Sometimes I think I stalled several times. regressed. but knew I never wanted to go back.Everytime my husband feels his control slipping he wants us to get back to meetings etc. There have been many beginnings to the end of jw life for me.
When I started the job I have now working with kids 6 to 18 years of age.High risk young'uns in need. I was tortured about leaving what I thought of as "truth". I ran into a lady from the cong. and she had heard where I was working.She asked me how could I stand to work with worldly kids.she seen it as such a waste of my time. I rarely lose my temper and not wanting to be kicked out of the post office for kicking someones rear! Had a hard time maintaining composure. I asked her exactly how we were suppose to love our enemies?I felt love and respect for those young people knew what some were enduring, a few other words exchanged, told her that my children had been treated better by "worldly" kids than by kids at the hall. Herself having five my kids ages.
Always looked for the love that was suppose to be in org.Gentleness, kindness. didn't find those either. I've always hated gossip by nature drains me. Exposed to lots of that,despite words to the contrary.
The afore mentioned things being the same ways I have felt.Looked for genuine love and friendship didn't find. depression.are the things that moved me to stop mourning my spiritual death so to speak.and realize I had a life to gain and live.

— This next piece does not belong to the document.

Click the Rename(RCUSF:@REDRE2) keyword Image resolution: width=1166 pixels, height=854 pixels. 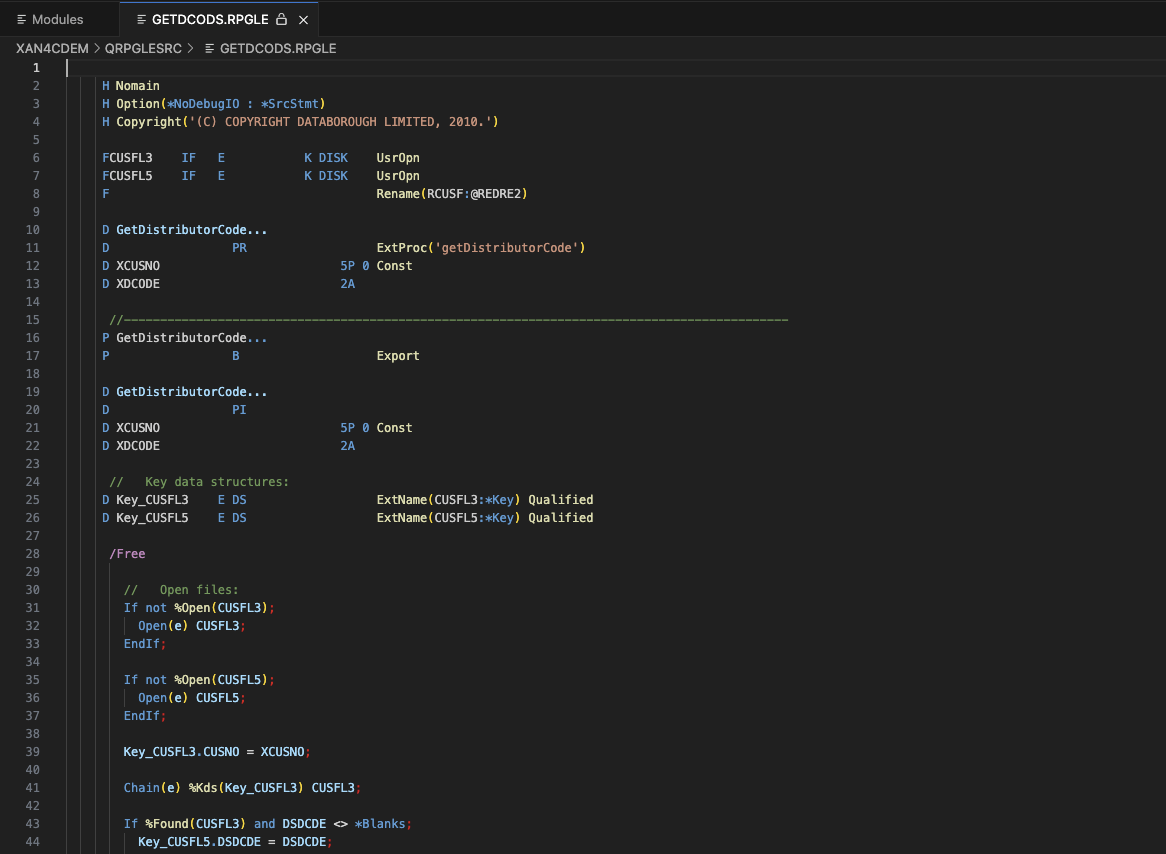click(x=451, y=194)

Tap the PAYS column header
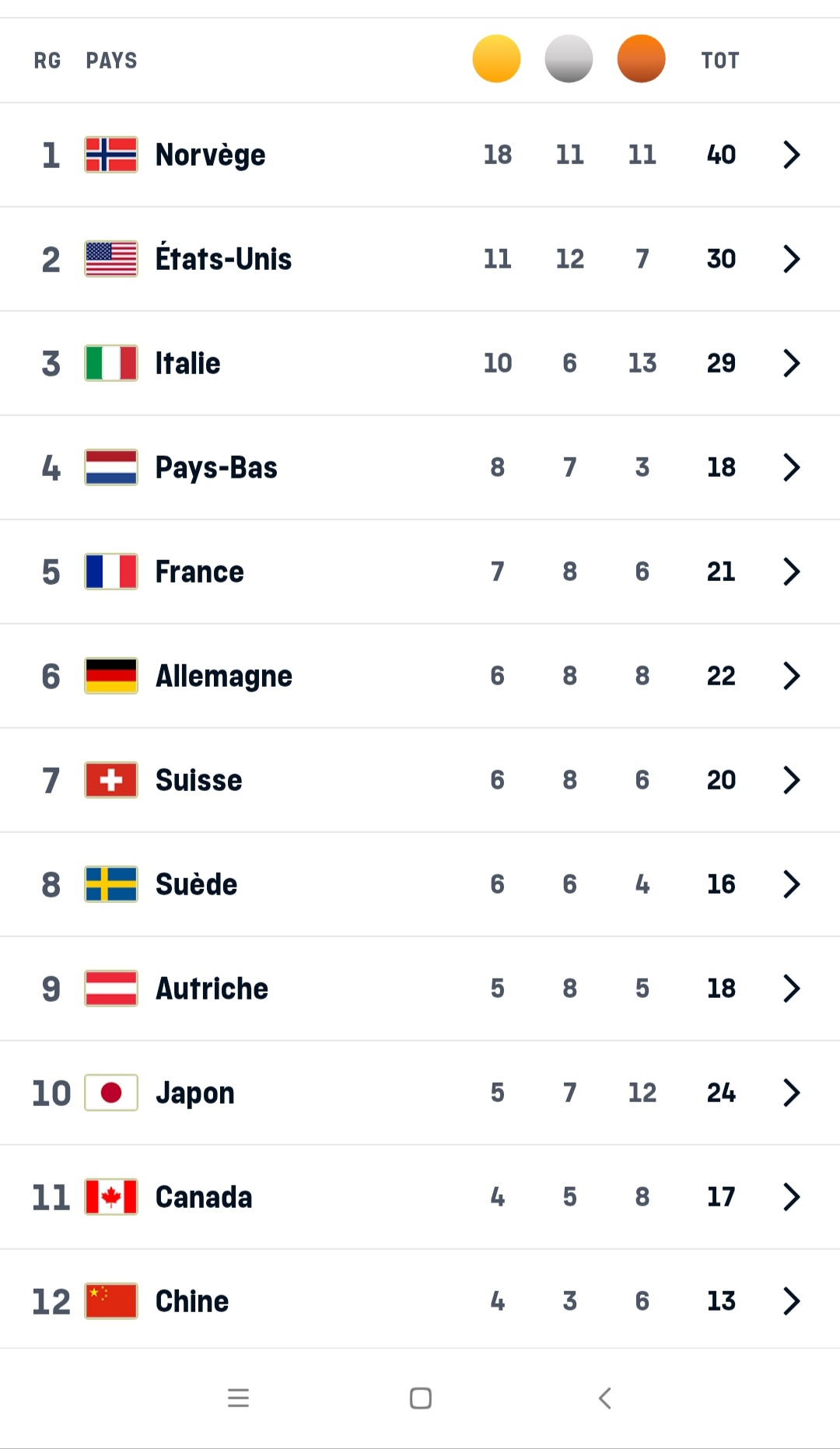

Exjdub, I always felt that I was never good enough. when I mentioned this to an eld. he told me I was spiritually weak.. boy that helped. NOT. Made me feel more inadequate.
jst2laws: loved that phrase...know I am still connected to something out there/in here. wow.
Heard a good one the other day about our inner child long story... But the jist of it was. Talking to your inner child? well tell it to GROW UP. simplistic?probably! but had a sudden impact in a good way for me.
Bikerchic thanks for your words
And as always Dan your to the point honesty made me smile.
Enjoyed reading this post lots thanks for all your words.((())) for all of us. (tried to post yesterday wouldn't send) but have kept up.Had to try again so important to me.